Watson, in general came across as a self-contained search engine. As host Alex Trebek pointed out, Watson is not connected to the Internet. The questions that it did best at are ones that if you entered into Google or Bing, you can get the same answers. For instance, if you input one of the questions asked in the Jeopardy! tournament into Google, "Bang, bang, his silver hammer came down upon her head" one of the first results is "Maxwell's Silver Hammer" which Watson correctly answered. You get the same results with Bing. It's as if Watson is using the same sort of search algorithms, except not culled from the Internet, but a manually compiled, ginormous database of song lyrics, history, literature and other concrete, indisputable bits of information.

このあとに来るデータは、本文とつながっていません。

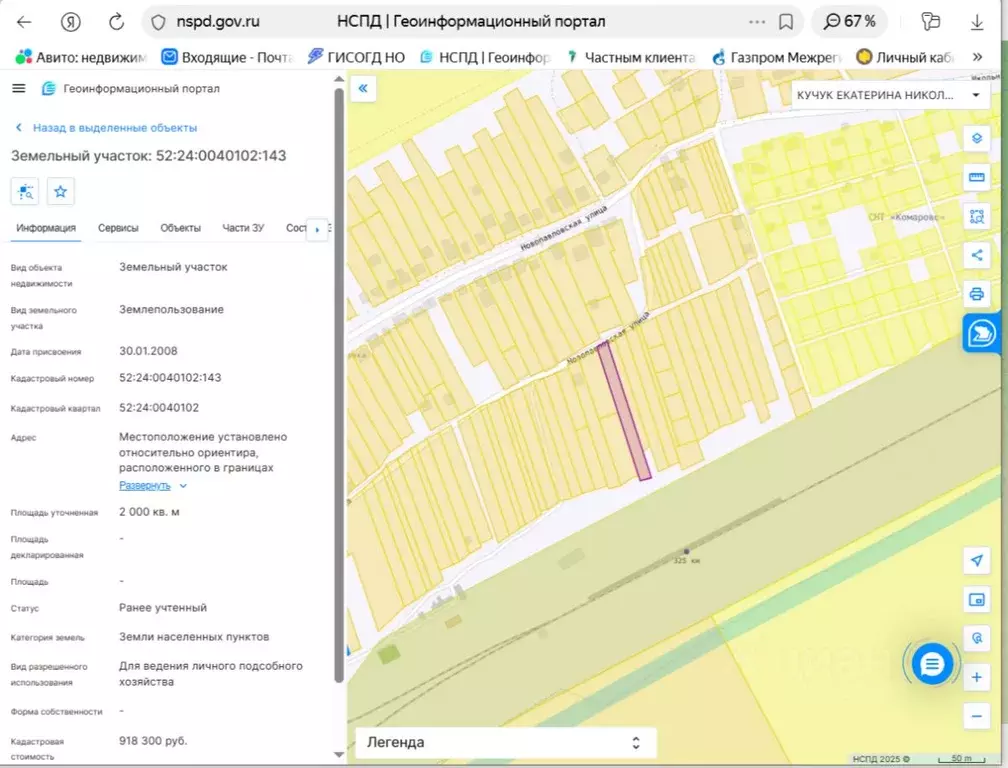This screenshot has width=1008, height=768.
Task: Collapse the left panel with chevron arrow
Action: click(x=363, y=88)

It's still an exciting display of Artificial Intelligence and leads to more questions: can Watson learn so-called nuanced questions the more it is used? Can the algorithms "evolve" to mimic human thought?

If all of that isn't enough to arouse nerd sensibilities, consider Watson's amazing specifications:

* 90 IBM Power 750 servers enclosed in 10 racks
* 16 Terabytes of memory
* A 2,880 processor core
* Linux system
* While not officially disclosed by IBM, Watson is estimated to have cost $1-$2 billion
* Uses "DeepQA": a technology that enables computer systems to directly and precisely answer natural language questions over an open and broad range of knowledge

So, how would I rate Watson based on PCMag's tech product scoring system? For the first of a three-night performance evaluation a very good 3.5 stars with some points off for not being able to "hear" other contestants and not quite as adept at "nuanced" questions. After all, Watson is tied with human competitor Brad Rutter and Ken Jennings is not too far behind in the game. The fairest way to rate though, is to score each night individually; then average that total score and of course, to continue to be amazed at this intriguing technology from IBM.